Review of Cardiff Ghosts by Vincent Stephen: an unpublished novel

“Every cleaner in this building is black. Or every one of them that I’ve ever seen. African black. Dressed in white shirts like the one I’ve got. Pushing and pulling for the illusion of hygiene. I think these are the same men and women who keep the toilets clean. They are here when I arrive in the morning and they are here when I leave. He came around the corner and he gave me a smile. I raised my hand to him open palmed. He is half invisible here. Cardiff ghosts live in the stairwells and on the train station platforms. Under the bridges which the trains take above street height. In the lifts stuck between floors in derelict buildings.
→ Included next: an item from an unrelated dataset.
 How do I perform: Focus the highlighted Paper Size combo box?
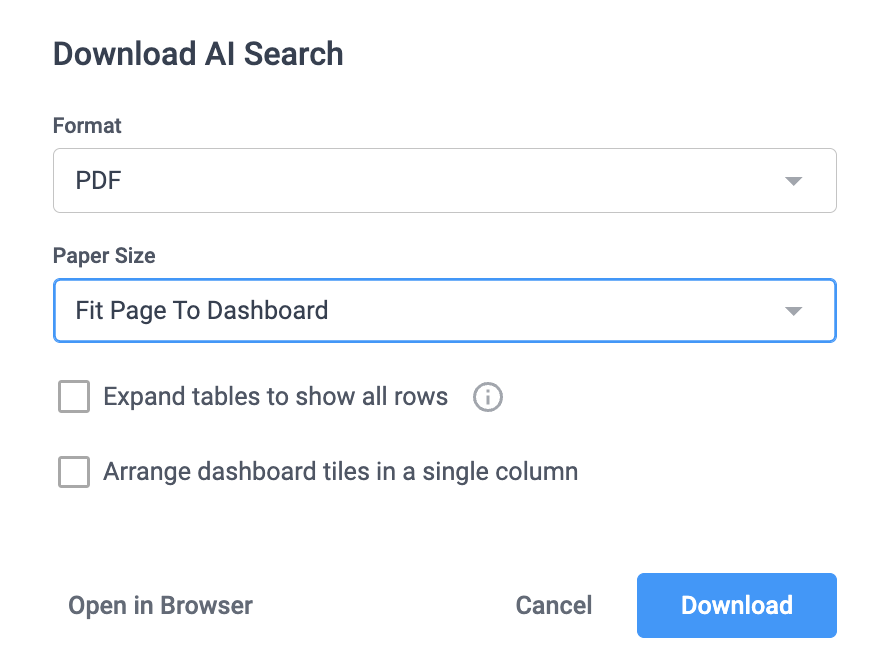[x=445, y=311]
The unfinished foundations of the halls of residence.

Back on my floor I had five minutes left of my lunch and I was standing in the toilet staring at myself in the mirror. From the centre of my head, down the right hand side, between my temple and my ear, a long white hair streaked down to my chest. A single line of white in a blanket of black. Like the rings in a tree trunk. The lines around your eyes…”

Cardiff Ghosts is not a ghost story.  Or is it?  I found it to be a haunting tale in the sense that I’ve gone on thinking about what happens to the characters long after I stopped reading.  It’s set in Cardiff in 2003 and features two alternating narrators: one telling his part of the story in the present tense, and the other looking back with retrospect.  The above excerpt should give you the briefest of glimpses into the overall mood of the novel.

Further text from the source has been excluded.